TASK TO CARRY OUT
Transcribe the records below line by line, exactly as they read.

GIVEN RECORDS
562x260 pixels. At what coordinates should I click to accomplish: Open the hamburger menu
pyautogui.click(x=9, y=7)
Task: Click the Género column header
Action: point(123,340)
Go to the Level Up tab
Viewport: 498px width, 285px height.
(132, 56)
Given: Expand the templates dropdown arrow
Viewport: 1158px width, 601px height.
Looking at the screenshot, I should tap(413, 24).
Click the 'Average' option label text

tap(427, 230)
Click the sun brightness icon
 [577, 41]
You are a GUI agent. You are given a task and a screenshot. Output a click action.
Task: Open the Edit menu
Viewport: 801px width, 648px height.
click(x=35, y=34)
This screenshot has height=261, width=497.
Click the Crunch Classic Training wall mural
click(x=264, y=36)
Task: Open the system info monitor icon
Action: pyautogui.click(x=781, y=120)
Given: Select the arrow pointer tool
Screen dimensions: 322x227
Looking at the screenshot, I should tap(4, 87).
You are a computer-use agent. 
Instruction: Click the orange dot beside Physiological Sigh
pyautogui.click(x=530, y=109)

EXERCISE RESPONSE
562x260 pixels. At what coordinates should I click to accomplish: Open the hamburger menu
pyautogui.click(x=9, y=7)
Task: Click the Género column header
Action: point(123,340)
Go to the Level Up tab
Viewport: 498px width, 285px height.
(132, 56)
Given: Expand the templates dropdown arrow
Viewport: 1158px width, 601px height.
Looking at the screenshot, I should tap(413, 24).
Click the 'Average' option label text

tap(427, 230)
Click the sun brightness icon
 [577, 41]
You are a GUI agent. You are given a task and a screenshot. Output a click action.
Task: Open the Edit menu
Viewport: 801px width, 648px height.
click(x=35, y=34)
This screenshot has height=261, width=497.
Click the Crunch Classic Training wall mural
click(x=264, y=36)
Task: Open the system info monitor icon
Action: pyautogui.click(x=781, y=120)
Given: Select the arrow pointer tool
Screen dimensions: 322x227
Looking at the screenshot, I should tap(4, 87).
You are a computer-use agent. 
Instruction: Click the orange dot beside Physiological Sigh
pyautogui.click(x=530, y=109)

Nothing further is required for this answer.